> [Listed entries]:
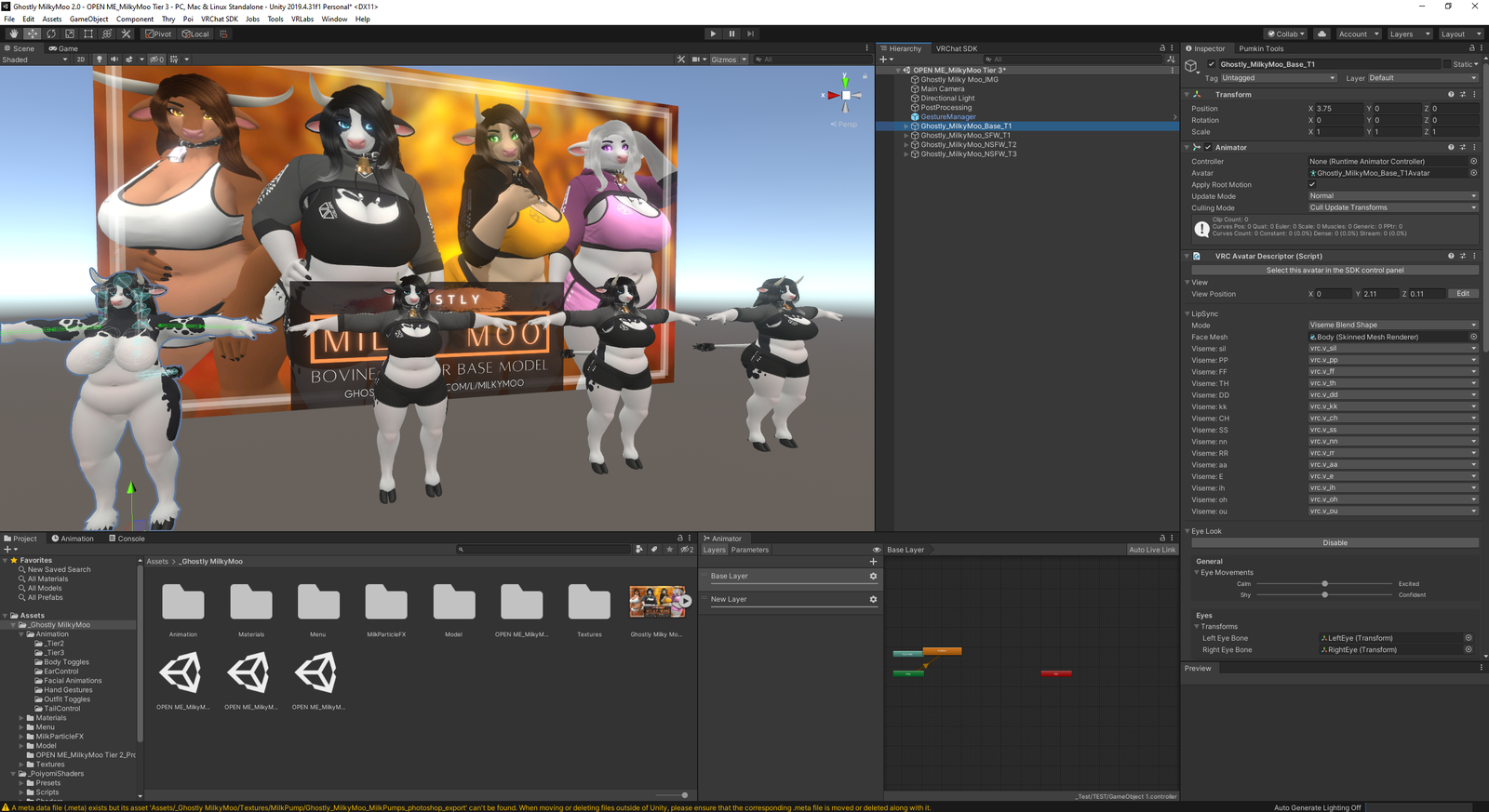Disable the Animator component checkbox

1208,148

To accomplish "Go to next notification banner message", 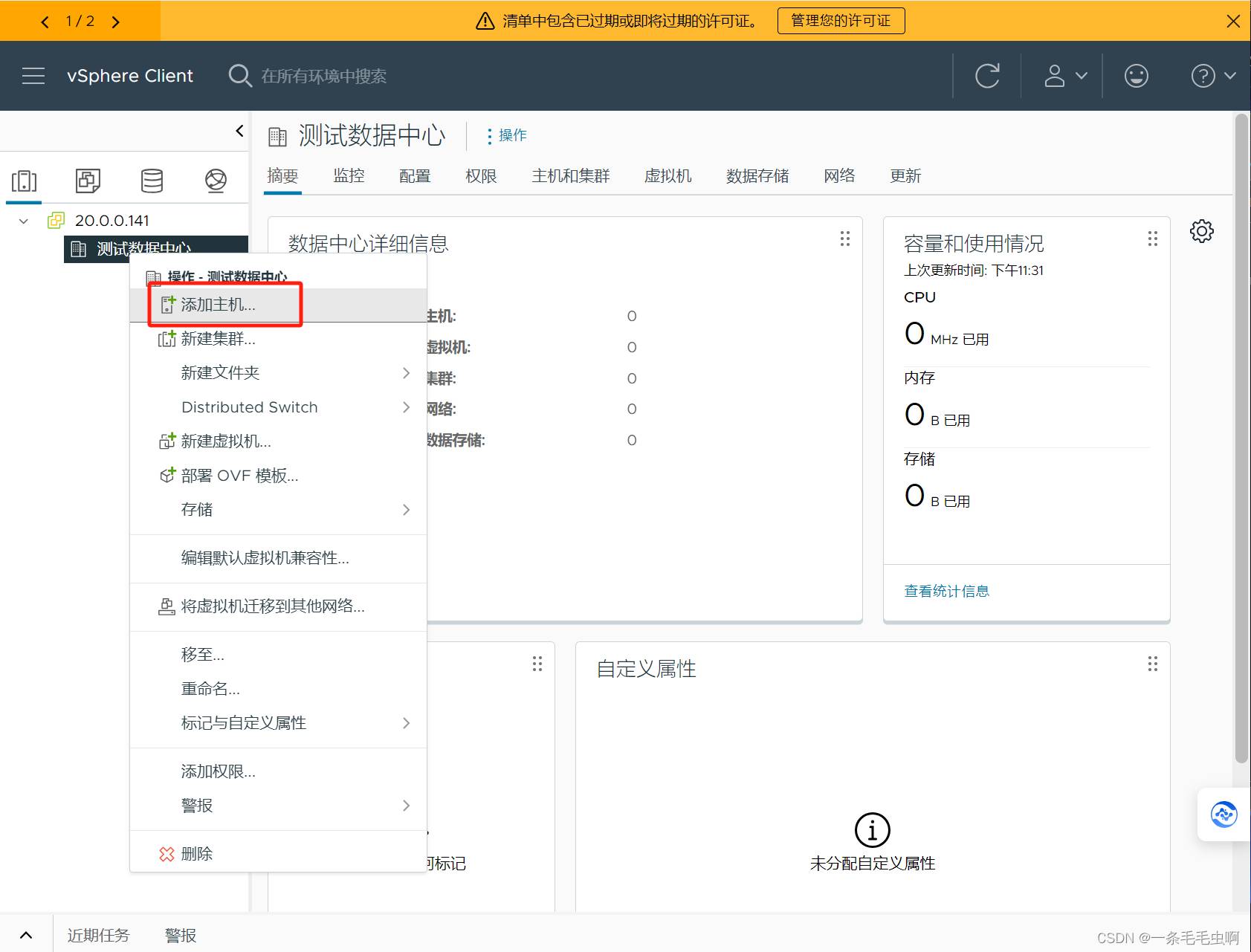I will [115, 22].
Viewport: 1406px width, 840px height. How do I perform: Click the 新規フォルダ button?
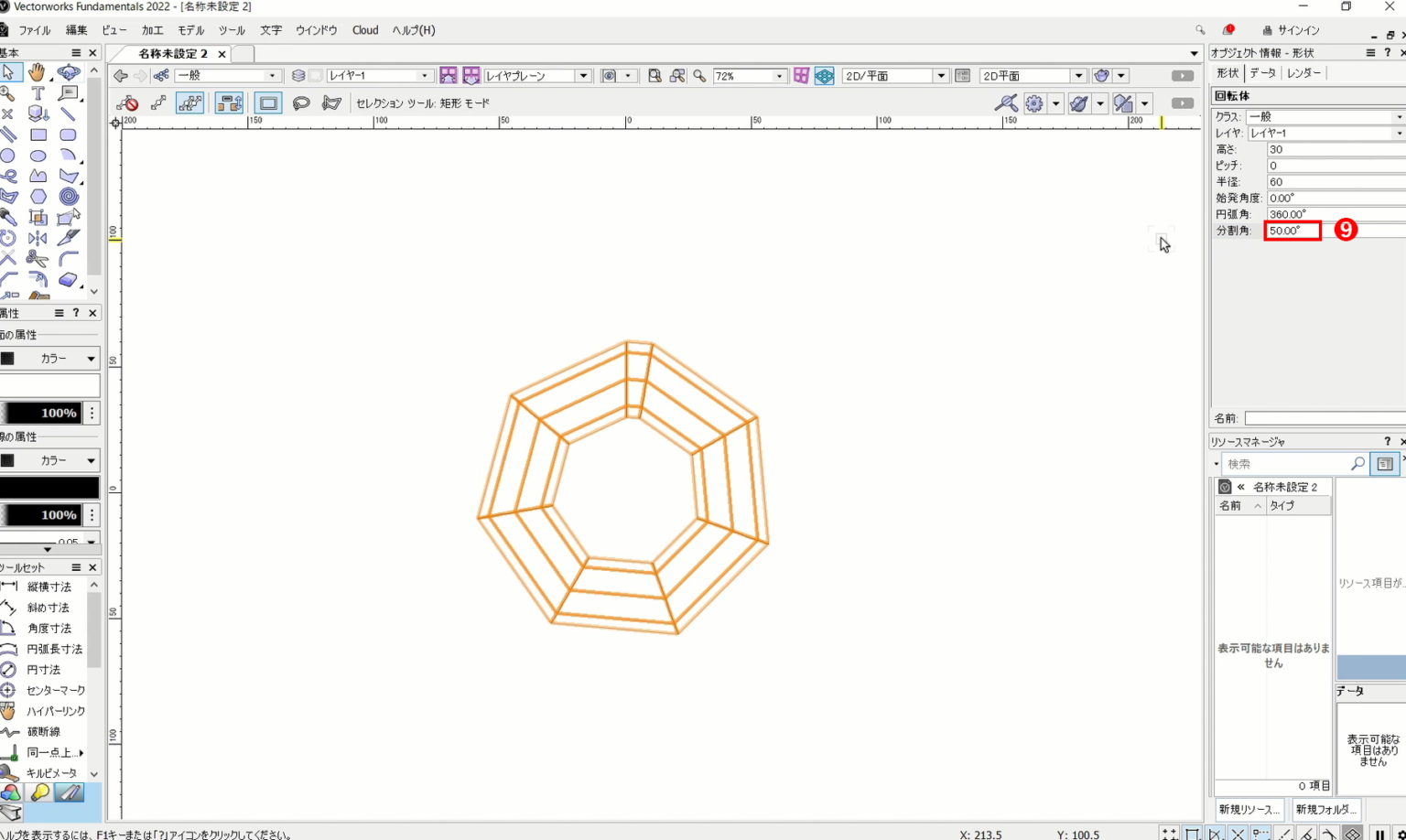[1325, 809]
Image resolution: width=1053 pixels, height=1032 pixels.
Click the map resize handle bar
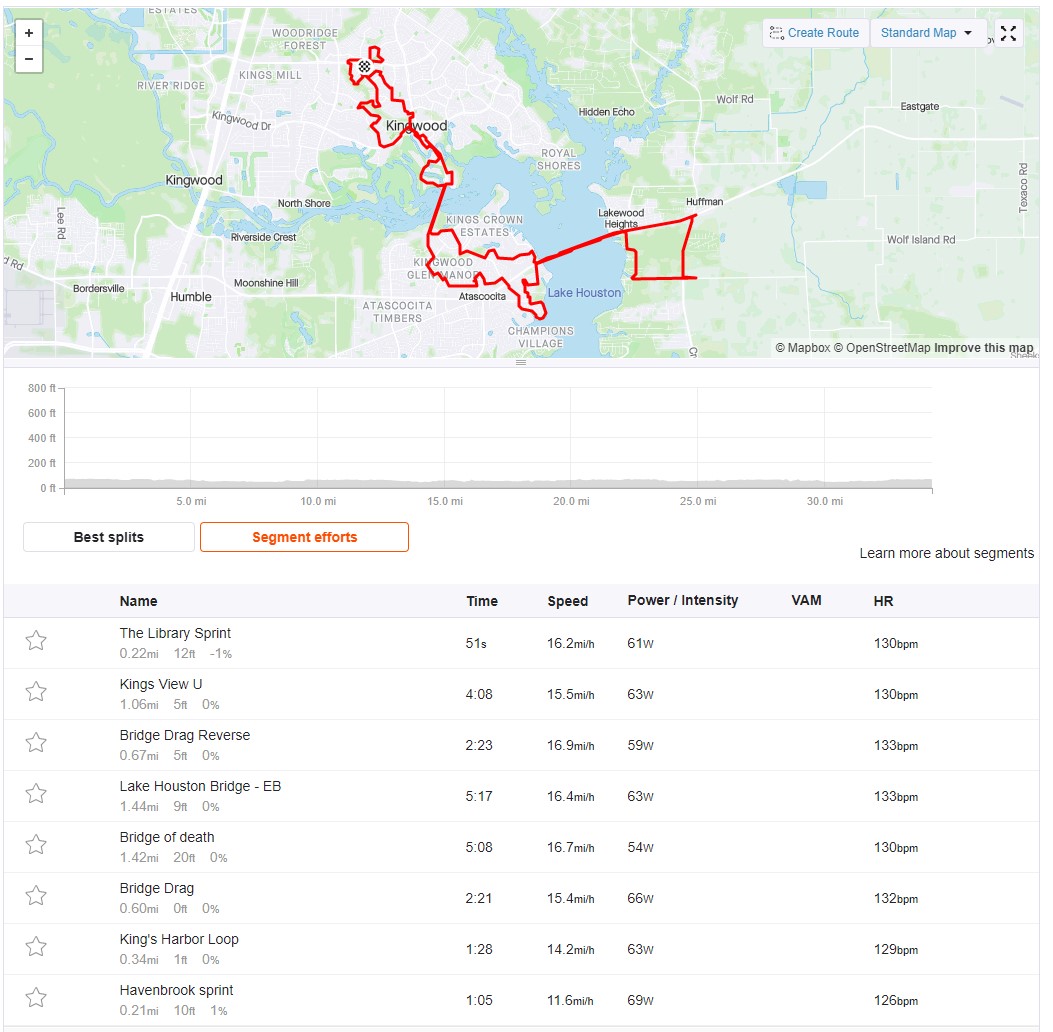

> [Try it]: Only the lines from the one containing "Viewport: 1406px width, 840px" through the final line of the data are to be written out, exactly as they stand and without pictures.

> [Written reply]:
Viewport: 1406px width, 840px height. How do I perform: Click the 新規フォルダ button?
[1325, 809]
Image resolution: width=1053 pixels, height=1032 pixels.
Click the map resize handle bar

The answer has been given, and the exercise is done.